Does neowin have your real name and email address, or do you only access neowin via a vpn connection via a tor connection from the public wifi network 3 miles from your house?  While you might not announce your real name to everyone here.. And you might have some complaints if neowin turned on real names vs nicks in the forum without checking with you, etc..  But for ###### sake storing my ebook collection on google drive better be triple encrypted and require MFA to access, etc.. 

[wendy oltman]

Cloud storage is a secure and genuine  form of data storage that allows users to store in cloud/ The biggest advantage of cloud storage is its accessibility. You can access your docs anywhere anytime. Answer to your question, yes there have been incidents that cloud data had been leaked, but it is because of the security flaw of that particular cloud server/provider. I have been using OneDrive for years, and never have my server let me down. Also do opt opt for providers that give encrypted cloud storage and on safe side, always backup your data on 2 different storage mediums. 

[oldtimefighter]

The question is to vague and the cop out answer is it DEPENDS on a number of different things including what service we are taking about and the data in question you are trusting to it. Saying that, notice my signature. Compute locally when ever possible!

 

 

On 4/29/2016 at 1:03 PM, adrynalyne said:

All of that can affect local storage too. The difference is a search warrant and a knock on your door. Hackers are far more likely to get through your own defenses than a cloud provider. 
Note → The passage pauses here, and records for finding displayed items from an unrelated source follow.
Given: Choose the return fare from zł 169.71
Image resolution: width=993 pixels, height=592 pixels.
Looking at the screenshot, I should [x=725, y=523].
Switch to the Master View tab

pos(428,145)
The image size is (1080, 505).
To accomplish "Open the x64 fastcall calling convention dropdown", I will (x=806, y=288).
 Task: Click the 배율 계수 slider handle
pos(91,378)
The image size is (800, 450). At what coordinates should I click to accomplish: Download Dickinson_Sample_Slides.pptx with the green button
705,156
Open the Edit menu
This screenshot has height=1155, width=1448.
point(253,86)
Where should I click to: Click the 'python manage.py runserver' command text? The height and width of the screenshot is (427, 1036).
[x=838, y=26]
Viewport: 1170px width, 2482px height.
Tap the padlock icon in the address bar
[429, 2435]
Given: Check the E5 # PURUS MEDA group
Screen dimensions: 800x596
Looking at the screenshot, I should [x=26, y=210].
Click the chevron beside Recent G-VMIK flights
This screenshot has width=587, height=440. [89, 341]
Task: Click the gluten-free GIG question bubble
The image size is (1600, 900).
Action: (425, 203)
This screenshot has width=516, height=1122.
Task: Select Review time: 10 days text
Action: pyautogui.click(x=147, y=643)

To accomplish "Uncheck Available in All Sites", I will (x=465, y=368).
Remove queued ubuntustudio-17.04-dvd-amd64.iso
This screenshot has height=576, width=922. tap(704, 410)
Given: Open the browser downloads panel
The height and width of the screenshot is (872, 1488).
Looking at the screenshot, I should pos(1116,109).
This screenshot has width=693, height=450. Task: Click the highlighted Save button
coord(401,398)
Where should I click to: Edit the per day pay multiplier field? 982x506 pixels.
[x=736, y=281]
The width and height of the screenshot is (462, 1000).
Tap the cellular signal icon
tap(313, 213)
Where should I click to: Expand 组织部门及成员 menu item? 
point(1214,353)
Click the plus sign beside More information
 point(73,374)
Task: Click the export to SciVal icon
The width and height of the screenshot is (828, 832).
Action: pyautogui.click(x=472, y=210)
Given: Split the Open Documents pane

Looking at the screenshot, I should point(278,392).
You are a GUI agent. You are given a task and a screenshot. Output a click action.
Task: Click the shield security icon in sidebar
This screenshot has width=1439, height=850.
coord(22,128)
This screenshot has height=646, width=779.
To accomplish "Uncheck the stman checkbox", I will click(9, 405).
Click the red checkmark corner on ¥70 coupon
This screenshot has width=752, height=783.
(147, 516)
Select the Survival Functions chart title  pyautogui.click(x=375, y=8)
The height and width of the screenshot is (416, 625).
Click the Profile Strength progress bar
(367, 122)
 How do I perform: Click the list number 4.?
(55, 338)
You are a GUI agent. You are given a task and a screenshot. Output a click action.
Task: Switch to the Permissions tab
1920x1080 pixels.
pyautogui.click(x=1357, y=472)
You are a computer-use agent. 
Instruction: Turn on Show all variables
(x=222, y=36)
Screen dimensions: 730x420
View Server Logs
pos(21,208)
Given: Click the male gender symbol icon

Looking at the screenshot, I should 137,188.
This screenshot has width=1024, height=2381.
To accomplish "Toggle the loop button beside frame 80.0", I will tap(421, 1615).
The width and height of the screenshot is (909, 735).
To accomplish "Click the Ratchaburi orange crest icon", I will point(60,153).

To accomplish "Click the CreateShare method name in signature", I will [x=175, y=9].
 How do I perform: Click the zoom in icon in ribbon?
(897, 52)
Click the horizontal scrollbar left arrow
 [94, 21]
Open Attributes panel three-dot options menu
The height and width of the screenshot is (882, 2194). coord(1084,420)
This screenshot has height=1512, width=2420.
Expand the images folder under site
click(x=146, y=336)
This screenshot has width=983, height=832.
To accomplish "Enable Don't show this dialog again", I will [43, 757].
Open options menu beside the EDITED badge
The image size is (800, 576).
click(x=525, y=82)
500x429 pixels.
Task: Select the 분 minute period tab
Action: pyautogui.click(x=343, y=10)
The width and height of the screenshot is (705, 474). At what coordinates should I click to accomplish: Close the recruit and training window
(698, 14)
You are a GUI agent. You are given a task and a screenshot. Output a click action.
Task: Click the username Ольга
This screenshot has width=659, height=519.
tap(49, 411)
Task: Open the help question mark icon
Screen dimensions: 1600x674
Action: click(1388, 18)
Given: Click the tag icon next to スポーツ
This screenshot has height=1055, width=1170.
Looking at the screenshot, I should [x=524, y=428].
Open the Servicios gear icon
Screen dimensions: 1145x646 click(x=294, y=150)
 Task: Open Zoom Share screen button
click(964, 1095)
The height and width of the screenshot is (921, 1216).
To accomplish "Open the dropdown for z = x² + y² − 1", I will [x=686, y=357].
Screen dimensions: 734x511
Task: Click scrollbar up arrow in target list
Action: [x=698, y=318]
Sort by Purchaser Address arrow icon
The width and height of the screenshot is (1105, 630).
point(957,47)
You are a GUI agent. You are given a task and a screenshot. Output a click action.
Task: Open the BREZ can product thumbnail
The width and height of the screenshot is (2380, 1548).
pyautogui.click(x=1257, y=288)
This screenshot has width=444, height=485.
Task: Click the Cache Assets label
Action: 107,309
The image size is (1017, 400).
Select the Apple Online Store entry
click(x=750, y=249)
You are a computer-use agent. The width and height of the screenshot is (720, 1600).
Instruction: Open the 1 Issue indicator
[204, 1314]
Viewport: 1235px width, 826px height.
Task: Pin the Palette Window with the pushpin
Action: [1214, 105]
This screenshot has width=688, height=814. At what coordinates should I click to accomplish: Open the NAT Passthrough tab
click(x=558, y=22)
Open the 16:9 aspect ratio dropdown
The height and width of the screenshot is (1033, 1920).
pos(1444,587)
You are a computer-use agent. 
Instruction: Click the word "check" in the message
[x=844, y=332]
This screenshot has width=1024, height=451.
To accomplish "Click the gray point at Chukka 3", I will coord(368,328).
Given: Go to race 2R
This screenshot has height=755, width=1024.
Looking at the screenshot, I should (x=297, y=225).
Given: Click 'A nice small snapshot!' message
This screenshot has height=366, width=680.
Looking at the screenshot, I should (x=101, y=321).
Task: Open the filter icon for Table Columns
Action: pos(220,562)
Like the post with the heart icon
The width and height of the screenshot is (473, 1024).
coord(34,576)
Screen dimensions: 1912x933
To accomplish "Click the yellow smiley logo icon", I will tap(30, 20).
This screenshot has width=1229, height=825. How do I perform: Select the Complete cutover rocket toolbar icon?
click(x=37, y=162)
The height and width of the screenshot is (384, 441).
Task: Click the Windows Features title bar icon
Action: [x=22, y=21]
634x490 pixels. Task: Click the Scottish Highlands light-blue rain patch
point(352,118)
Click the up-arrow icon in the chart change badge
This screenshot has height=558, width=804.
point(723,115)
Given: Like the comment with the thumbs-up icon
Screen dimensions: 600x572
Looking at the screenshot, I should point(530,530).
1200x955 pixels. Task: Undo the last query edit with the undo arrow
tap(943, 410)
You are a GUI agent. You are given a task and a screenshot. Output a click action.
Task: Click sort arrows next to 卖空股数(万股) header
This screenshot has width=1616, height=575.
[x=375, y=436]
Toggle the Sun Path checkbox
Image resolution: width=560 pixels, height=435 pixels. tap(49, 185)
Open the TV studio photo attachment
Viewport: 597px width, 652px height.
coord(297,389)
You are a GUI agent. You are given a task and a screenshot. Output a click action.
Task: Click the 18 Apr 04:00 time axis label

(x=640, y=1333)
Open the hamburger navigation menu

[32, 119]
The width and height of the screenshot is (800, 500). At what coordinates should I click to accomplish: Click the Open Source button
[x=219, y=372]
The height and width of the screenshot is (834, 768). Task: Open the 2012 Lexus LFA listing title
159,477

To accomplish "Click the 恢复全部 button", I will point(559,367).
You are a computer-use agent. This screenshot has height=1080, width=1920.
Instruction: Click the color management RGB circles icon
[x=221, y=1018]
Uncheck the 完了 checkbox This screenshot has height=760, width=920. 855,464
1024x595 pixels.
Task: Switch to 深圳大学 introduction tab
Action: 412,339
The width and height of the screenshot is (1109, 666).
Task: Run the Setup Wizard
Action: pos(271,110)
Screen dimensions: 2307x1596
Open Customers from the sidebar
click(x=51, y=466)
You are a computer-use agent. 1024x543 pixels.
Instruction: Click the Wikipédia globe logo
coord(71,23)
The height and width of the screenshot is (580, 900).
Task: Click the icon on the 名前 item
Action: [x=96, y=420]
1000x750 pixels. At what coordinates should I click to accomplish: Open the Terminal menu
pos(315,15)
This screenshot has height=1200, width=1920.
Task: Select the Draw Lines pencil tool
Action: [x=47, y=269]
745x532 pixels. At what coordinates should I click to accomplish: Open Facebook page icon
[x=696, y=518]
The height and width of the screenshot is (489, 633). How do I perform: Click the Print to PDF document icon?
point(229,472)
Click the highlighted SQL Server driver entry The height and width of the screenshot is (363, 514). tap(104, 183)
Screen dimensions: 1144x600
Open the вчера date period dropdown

That is true but hackers are hitting those services 1000x more and are being specifically targeted. I was just notified yesterday I need to change my Dropbox password (not being used). LOL Most individuals who get "hacked" are dumb people who do it to themselves via malware infection. I am pretty sure no one is "targeting" me and trust my own security more than any 3rd-party.

Edited August 29, 2016 by oldtimefighter

[+Fahim S. MVC]

On 8/29/2016 at 1:57 PM, oldtimefighter said:

That is true but hackers are hitting those services 1000x more and are being specifically targeted.

It's true that they are targeted much more but I can guarantee you that they have many security professionals testing, and closing holes in their services.  This will be orders of magnitude more than a normal corporate that is 'self-hosting' and proportionally speaking, more than 99.9999% of consumers won't have the same level of knowledge.